I have a thing about plants. (Hear me out, this will relate to my 3+ year absence from blogging.)

I love plants. I love planting seeds, and watching them sprout. I love harvesting fruit and vegetables from my own garden, and planning meals with things I grew. I love meticulously caring for my plants, weeding and repotting, and otherwise being in the garden surrounded by nature.

Except that I don’t. Those of you who know me know that as soon as I got past the “planting seeds and watching them sprout” part of the previous paragraph, I was full of shit. Planting seeds? Yes. Caring for seedlings? Yes. The rest? Bunk, pure and simple.

Once a plant sprouts, I rarely know what to do for it. How much do I water it? Why is it drooping, yellow or spotty? Must need sun/water/serenading. WHY DON’T YOU LOVE ME, PLANT? I GAVE YOU EVERYTHING!

So at that point, I decide to teach the plant a lesson. I ignore it. It gets droopier/yellower/spottier. I start to feel bad, which really kicks my “avoid the problem” instincts into high gear. Eventually, I’m avoiding the room that the plant is in altogether. I become selectively blind to my own household. And finally, I take the dried-out husk of a plant that I have ignored to death, and drop it in the trash.

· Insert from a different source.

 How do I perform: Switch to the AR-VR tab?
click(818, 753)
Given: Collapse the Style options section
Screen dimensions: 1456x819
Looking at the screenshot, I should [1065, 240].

Blogging became my plant. I dipped a toe in the world of social media and blogging, learned just enough to be dangerous, stopped doing it for fun and immediately hated every second of it. So I ignored it. I became selectively forgetful.

Then I got busy and became actually forgetful. Metaphorically, I dropped my blog in the trash.

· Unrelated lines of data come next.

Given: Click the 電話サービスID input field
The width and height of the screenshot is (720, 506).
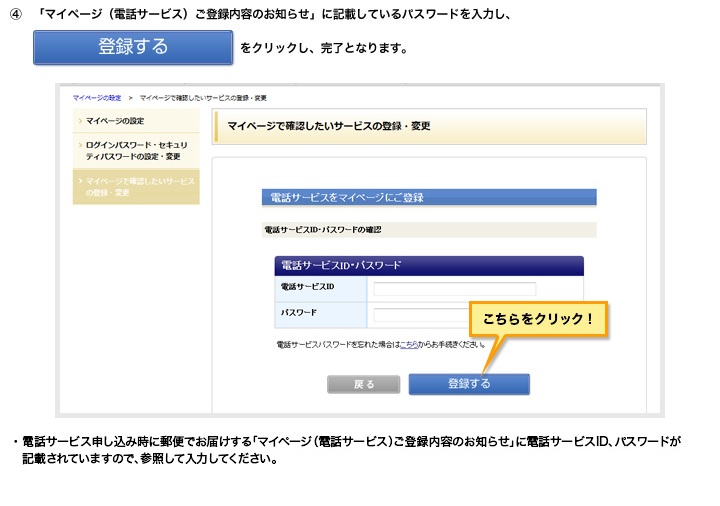Looking at the screenshot, I should (x=454, y=289).
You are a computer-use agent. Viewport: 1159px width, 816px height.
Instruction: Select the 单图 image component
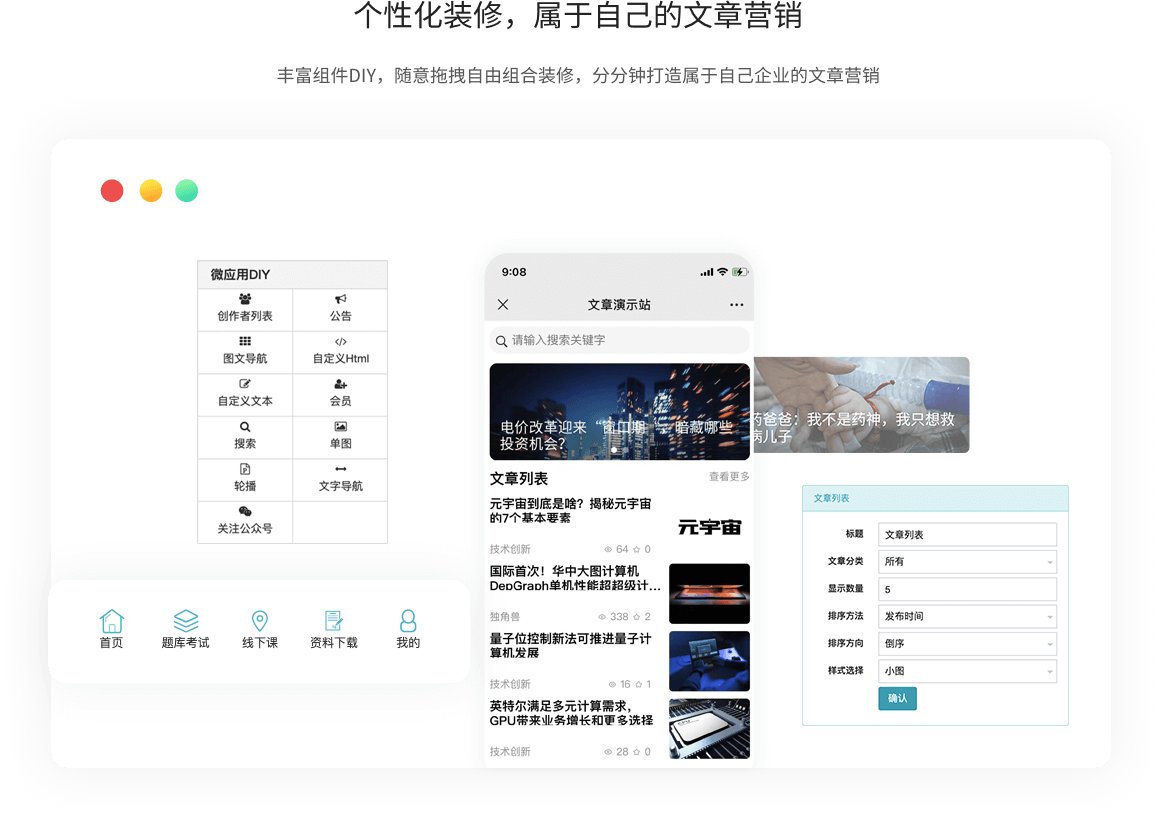coord(340,427)
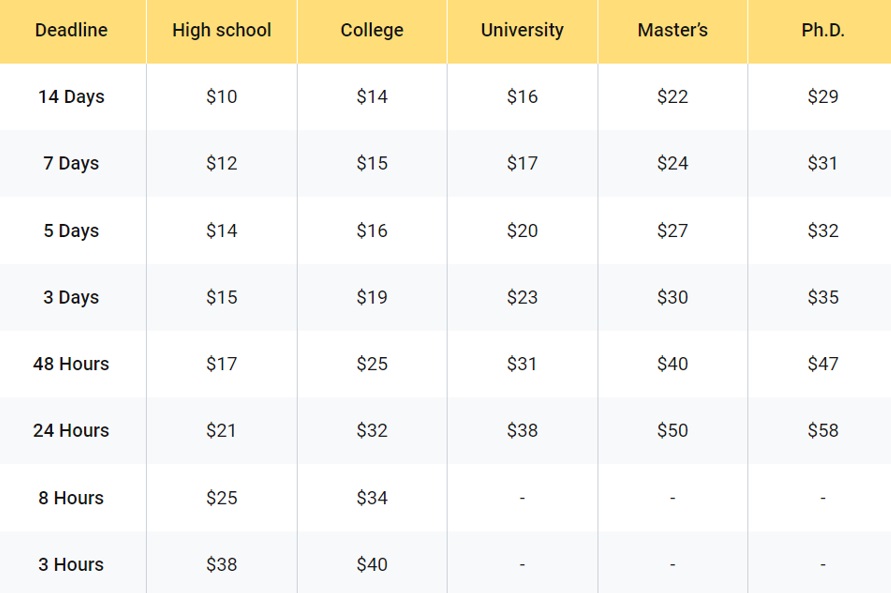Screen dimensions: 891x593
Task: Select the Ph.D. column header
Action: click(x=822, y=30)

Until recently, when, in a conversation with some coworkers, I remembered. I have a blog! With a weird name! From Gilmore Girls! So I read it and remembered: Hey, I can be funny on the internet (sometimes!) (so my friends tell me!)!

And then a friend did something truly inspirational: She had a health scare and committed herself to turning her life around. She started using her blog to share her accountability to losing weight and becoming healthier. It took me back to my first blog (not this one, sadly) and how I used it to chronicle my health and weight loss before my wedding. And I thought: I want to do that again.

And I realized: I can! (Maybe not the blogging about weight loss thing, but certainly blogging.)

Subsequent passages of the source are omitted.